*Liste des activités*.
[A] D'après l'extrait, quelle activité est obligatoire au début de l'hospitalisation ?
[B] Indiquez si chacune des affirmations suivantes concorde avec l'extrait : (i) le contrat de poids est inclus dans le contrat dès le départ ; (ii) les autres sont décrites comme plutôt accueillantes ; (iii) la gym et le sport sont permis dès le début.
[C] Recopiez fidèlement l'extrait, depuis « Je me sens en » jusqu'à « c’est trop compliqué. ».

*Extrait proposé*.
- - - - -

Je me sens en prison. Une criminelle. Trompée qui plus est. Je savais que ça allait être dur, mais maintenant, je regrette. Je n’ai qu’une envie, fuir cet hôpital et aller crever dans mon coin. Je ne m’en sortirai jamais, c’est trop compliqué.

Et comment vais-je pouvoir colorier alors que je n’ai plus de taille-crayons ? Je me sens flouée. Je ne suis qu’une minable. Je n’ose même pas aller discuter avec les autres, alors que de leur côté, elles sont plutôt accueillantes. J’avais plus de liberté à Orsay.   

 

Entrevue avec ma psychiatre « C’est normal que ce soit difficile les premiers jours » ; « Vous semblez avoir beaucoup pleuré ? C’est rassurant, c’est signe de bonne santé d’être mal à l’aise à l’hôpital ». « Dans un premier temps, le contrat de poids n’est pas inclus dans le contrat, mais l’objectif est de ne pas en perdre ». La gym et le sport me sont interdits au début, mais la relaxation est obligatoire. « Cette chambre est votre espace privé, c’est la seule fois où nous nous y invitons. » « Si vous n’êtes pas prête, vous le dites, on reportera à plus tard ? Mais je crois que vous avez longuement réfléchi, et accepté cette hospitalisation. L’objectif est votre apaisement. Je crois que le pire qui pourrait vous arriver est d’être un peu soulagée. »

- - - - -

*Données fournies*.
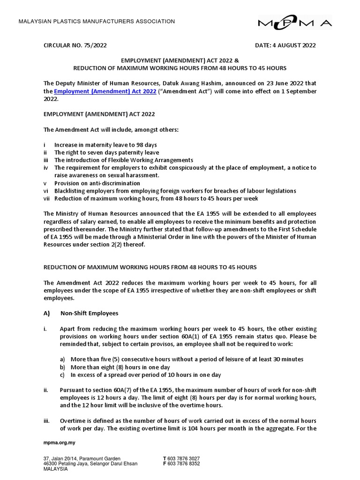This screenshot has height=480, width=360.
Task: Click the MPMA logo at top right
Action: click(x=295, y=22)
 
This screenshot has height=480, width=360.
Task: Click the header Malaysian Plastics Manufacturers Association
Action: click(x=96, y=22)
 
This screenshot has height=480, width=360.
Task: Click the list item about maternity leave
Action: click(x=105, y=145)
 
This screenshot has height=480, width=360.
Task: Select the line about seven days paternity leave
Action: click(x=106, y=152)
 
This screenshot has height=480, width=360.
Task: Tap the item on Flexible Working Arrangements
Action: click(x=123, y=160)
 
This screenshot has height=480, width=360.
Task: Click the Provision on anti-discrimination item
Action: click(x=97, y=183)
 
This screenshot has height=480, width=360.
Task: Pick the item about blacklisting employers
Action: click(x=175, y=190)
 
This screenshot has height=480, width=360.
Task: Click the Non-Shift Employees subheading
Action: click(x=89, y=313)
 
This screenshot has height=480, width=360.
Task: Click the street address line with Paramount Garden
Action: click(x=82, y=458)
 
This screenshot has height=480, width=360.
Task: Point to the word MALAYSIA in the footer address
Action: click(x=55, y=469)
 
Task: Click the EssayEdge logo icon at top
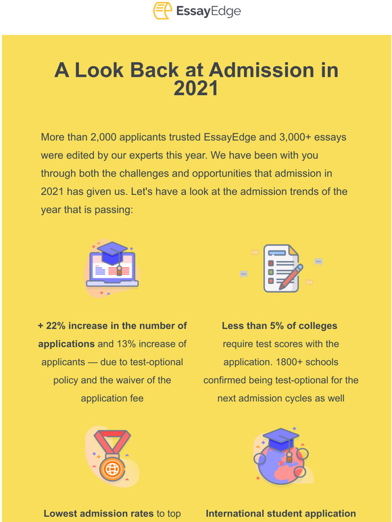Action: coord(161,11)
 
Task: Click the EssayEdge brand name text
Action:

- - - - -

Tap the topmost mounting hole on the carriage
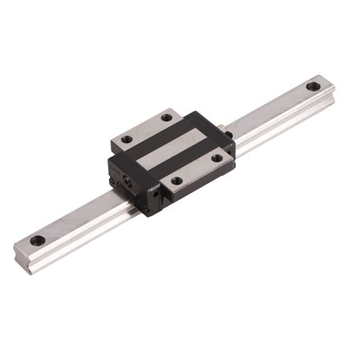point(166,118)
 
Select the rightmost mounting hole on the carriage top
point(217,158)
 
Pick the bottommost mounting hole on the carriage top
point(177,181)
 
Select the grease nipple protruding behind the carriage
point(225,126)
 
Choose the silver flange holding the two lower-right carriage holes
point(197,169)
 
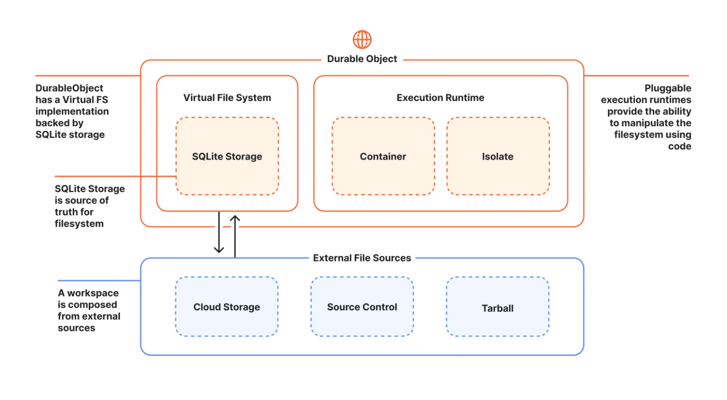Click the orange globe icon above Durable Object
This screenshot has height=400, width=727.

- - - - -

*Éléments de corrigé*.
[A] La relaxation.

[B]
(i) Non : « Dans un premier temps, le contrat de poids n’est pas inclus dans le contrat »
(ii) Oui : « elles sont plutôt accueillantes »
(iii) Non : « La gym et le sport me sont interdits au début »

[C]
Je me sens en prison. Une criminelle. Trompée qui plus est. Je savais que ça allait être dur, mais maintenant, je regrette. Je n’ai qu’une envie, fuir cet hôpital et aller crever dans mon coin. Je ne m’en sortirai jamais, c’est trop compliqué.